Acromegaly most commonly affects adults in their early twenties, and can result in severe disfigurement, serious complicating conditions, and premature death if unchecked. Because of its insidious pathogenesis and slow progression, the disease is hard to diagnose in the early stages and is frequently missed for many years, when changes in external features, especially of the face, become noticeable. Acromegaly is often also associated with gigantism.

Causes:
In over 90 percent of acromegaly patients, the overproduction of growth hormones is caused by a benign tumor of the pituitary gland, called an adenoma. These tumors produce excess growth hormones and, as they expand, compress surrounding brain tissues, such as the optic nerves. This expansion causes the headaches and visual disturbances that are often symptoms of acromegaly. In addition, compression of the surrounding normal pituitary tissue can alter production of other hormones, leading to changes in menstruation and breast discharge in women and impotence in men because of reduced testosterone production.

Diagnosis:
If acromegaly is suspected, medical imaging and medical laboratory investigations are generally used together to confirm or rule out the presence of this condition.

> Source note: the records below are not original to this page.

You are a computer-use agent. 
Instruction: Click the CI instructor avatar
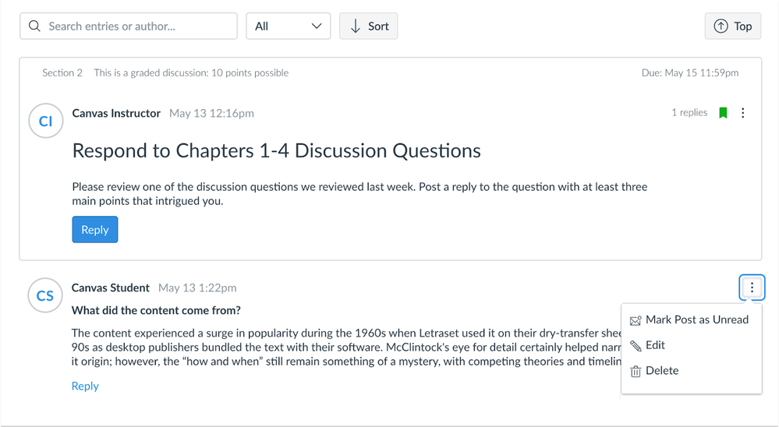point(46,121)
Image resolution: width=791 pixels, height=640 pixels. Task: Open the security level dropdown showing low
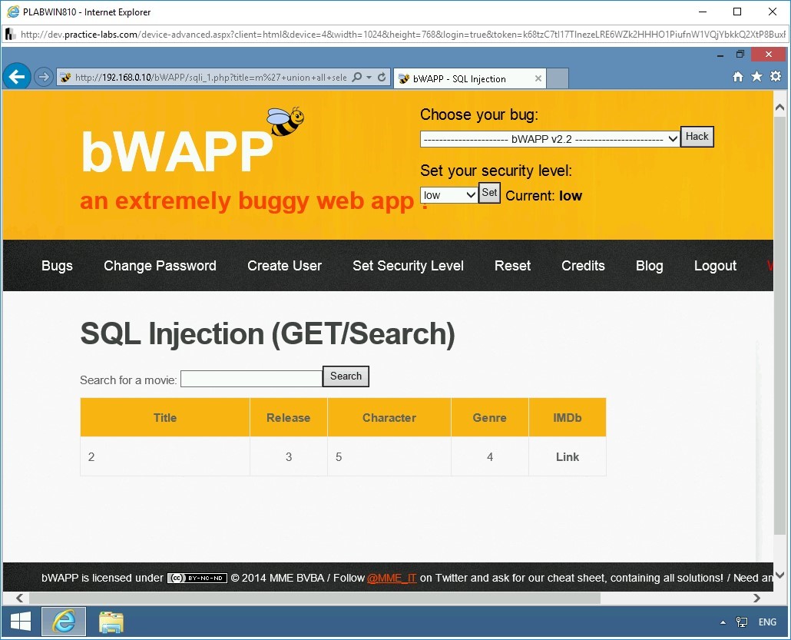click(x=448, y=194)
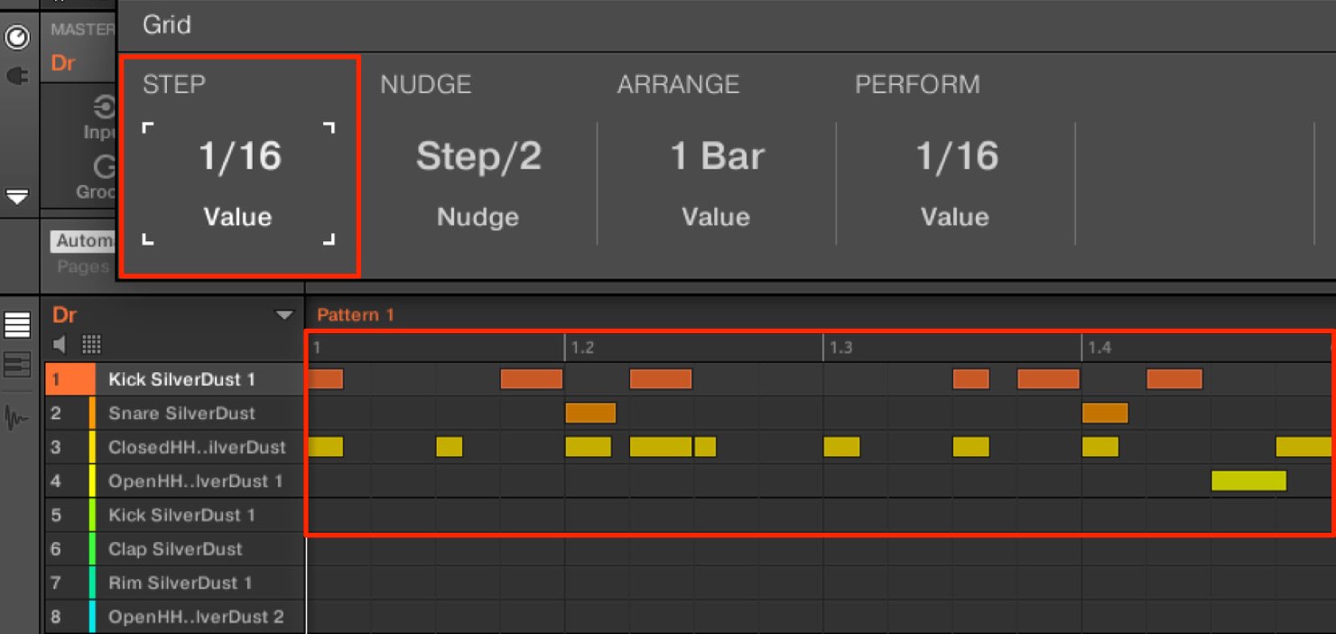Image resolution: width=1336 pixels, height=634 pixels.
Task: Open the pattern editor list view icon
Action: (x=17, y=326)
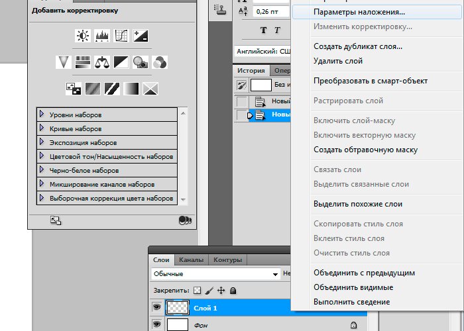
Task: Click the Levels adjustment icon
Action: (x=102, y=36)
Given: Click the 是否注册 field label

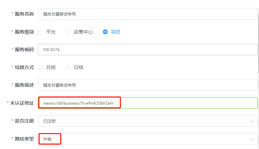Looking at the screenshot, I should pos(24,121).
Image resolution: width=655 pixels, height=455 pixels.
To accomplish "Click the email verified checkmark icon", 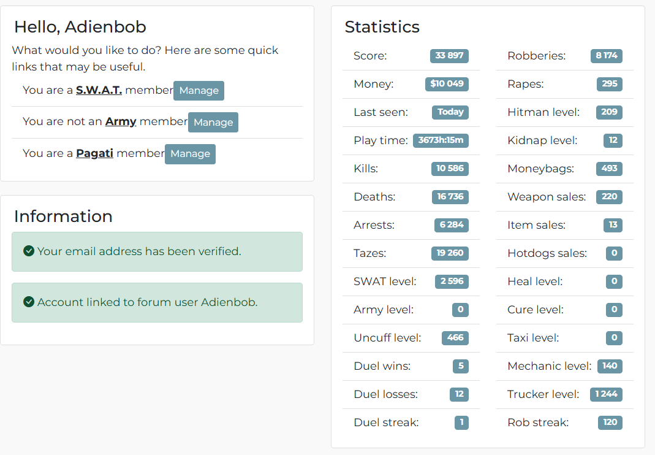I will pyautogui.click(x=29, y=251).
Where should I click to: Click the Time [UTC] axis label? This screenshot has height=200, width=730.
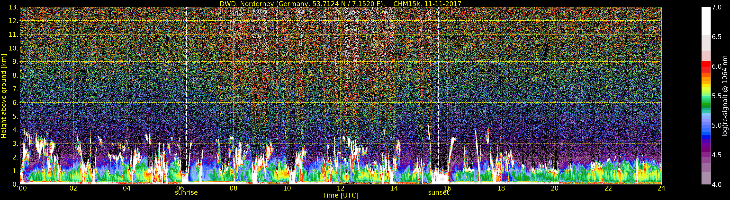click(340, 195)
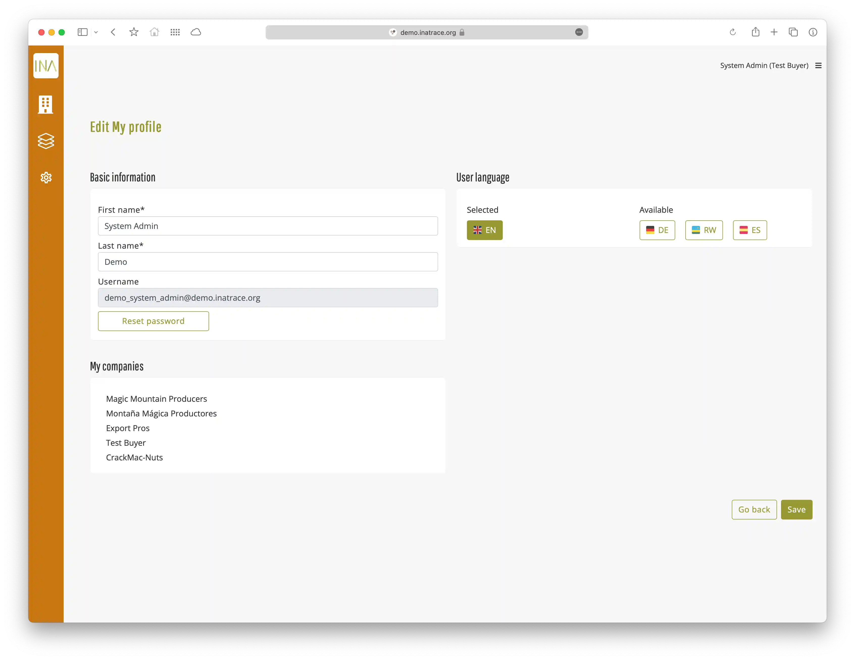Click the browser share icon
The image size is (855, 660).
click(756, 32)
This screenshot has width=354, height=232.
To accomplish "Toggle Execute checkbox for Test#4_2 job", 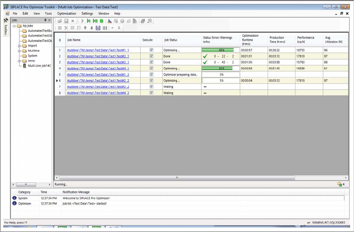I will click(151, 93).
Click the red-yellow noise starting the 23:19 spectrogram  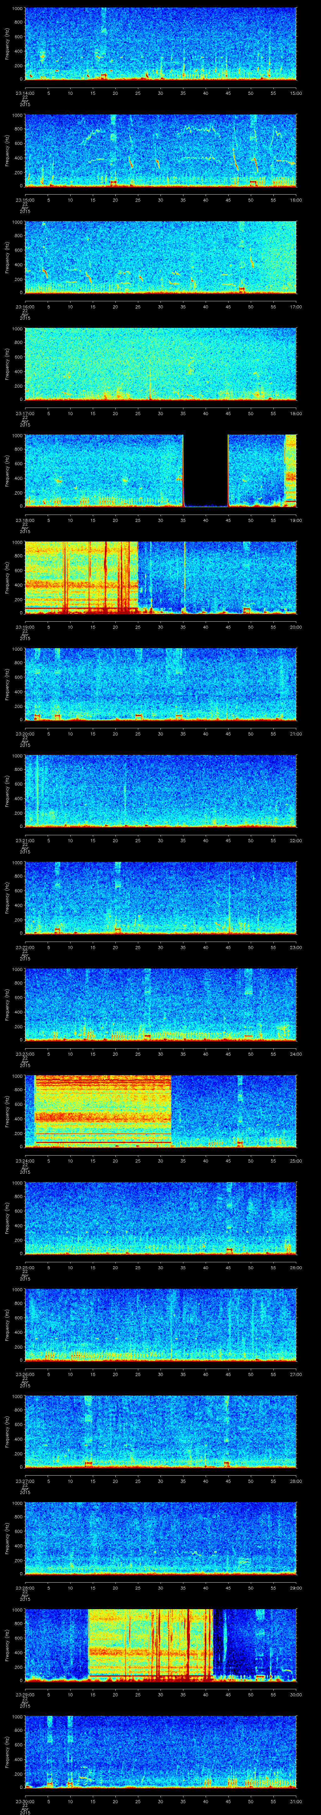pyautogui.click(x=80, y=576)

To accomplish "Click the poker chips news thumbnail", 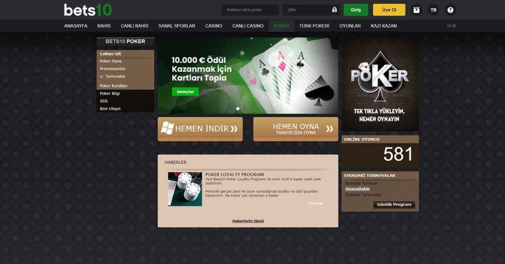I will (x=185, y=189).
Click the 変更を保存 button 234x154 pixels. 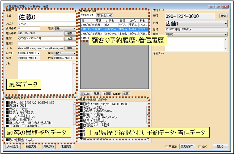pyautogui.click(x=188, y=147)
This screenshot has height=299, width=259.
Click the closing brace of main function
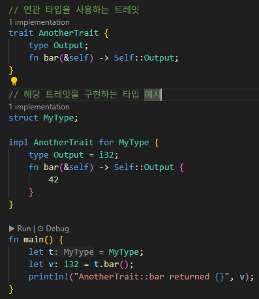(x=11, y=289)
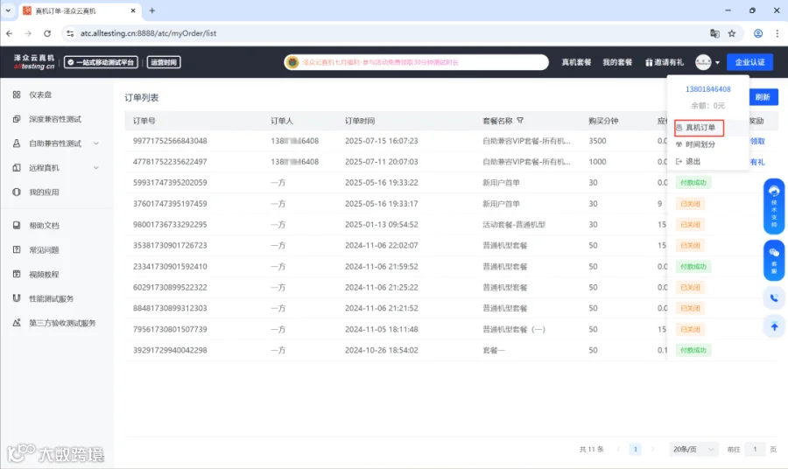Toggle the user avatar dropdown arrow
Viewport: 788px width, 469px height.
click(717, 63)
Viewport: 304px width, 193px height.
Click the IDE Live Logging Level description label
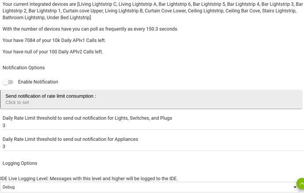89,178
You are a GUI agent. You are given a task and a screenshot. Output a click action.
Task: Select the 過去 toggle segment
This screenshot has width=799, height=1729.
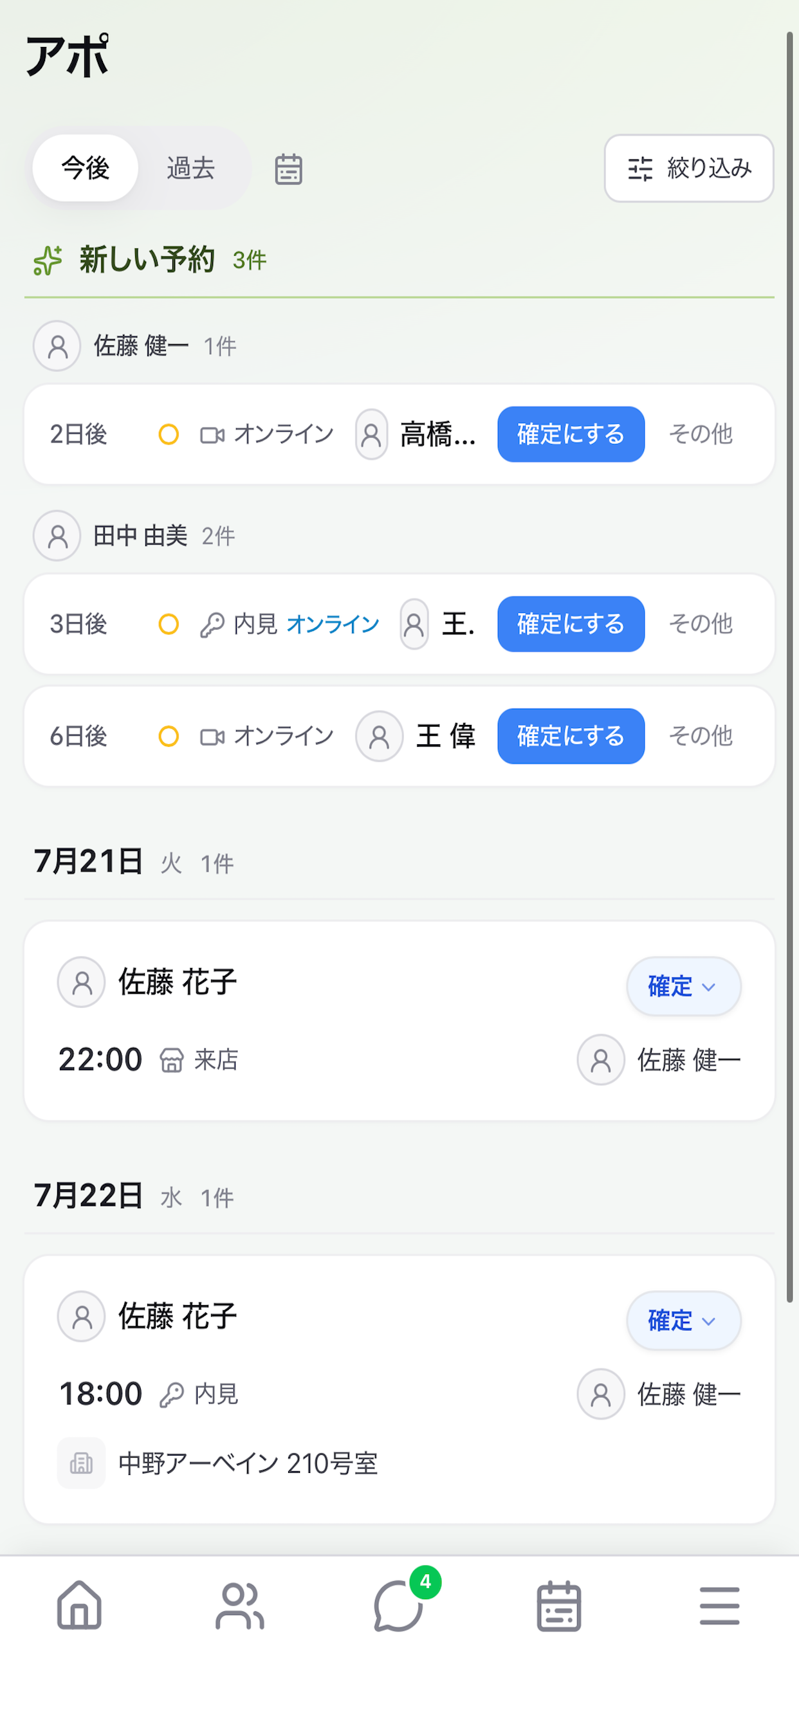(x=191, y=168)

* IGF1 provides the most sensitive and useful lab test for the diagnosis of acromegaly. A single value of the Growth hormone (GH) is not useful in view of its pulsatality (levels in the blood vary greatly even in healthy individuals). GH levels taken 2 hours after a 75 or 100 gram glucose tolerance test are helpful in the diagnosis: GH levels are suppressed below 1 μg/L in normal people, and levels higher than this cutoff are confirmatory of acromegaly.

* Other pituitary hormones have to be assessed to address the secretory effects of the tumor as well as the mass effect of the tumor on the normal pituitary gland. They include TSH (thyroid stimulating hormone), gonadotropic hormones (FSH,LH), ACTH (adrenocorticotropic hormone), prolactin.

* An MRI of the brain focusing on the sella turcica after gadolinium administration allows for clear delineation of the pituitary and the hypothalamus and the location of the tumor.

Treatment:

* The latest development in the medical treatment of acromegaly is the use of growth hormone receptor antagonists. The only available member of this family is pegvisomant (Somavert). By blocking the action of the endogenous growth hormone molecules, this compound is able to control disease activity of acromegaly in virtually all patients. Pegvisomant has to be administered subcutaneously by daily injections. Combinations of long-acting somatostatin analogues and weekly injections of pegvisomant seem to be equally effective as daily injections of pegvisomant.

* Radiation therapy has been used both as a primary treatment and combined with surgery or drugs. It is usually reserved for patients who have tumor remaining after surgery. These patients often also receive medication to lower GH levels. Radiation therapy is given in divided doses over four to six weeks. This treatment lowers GH levels by about 50 percent over 2 to 5 years. Patients monitored for more than 5 years show significant further improvement. Radiation therapy causes a gradual loss of production of other pituitary hormones with time. Loss of vision and brain injury, which have been reported, are very rare complications of radiation treatments.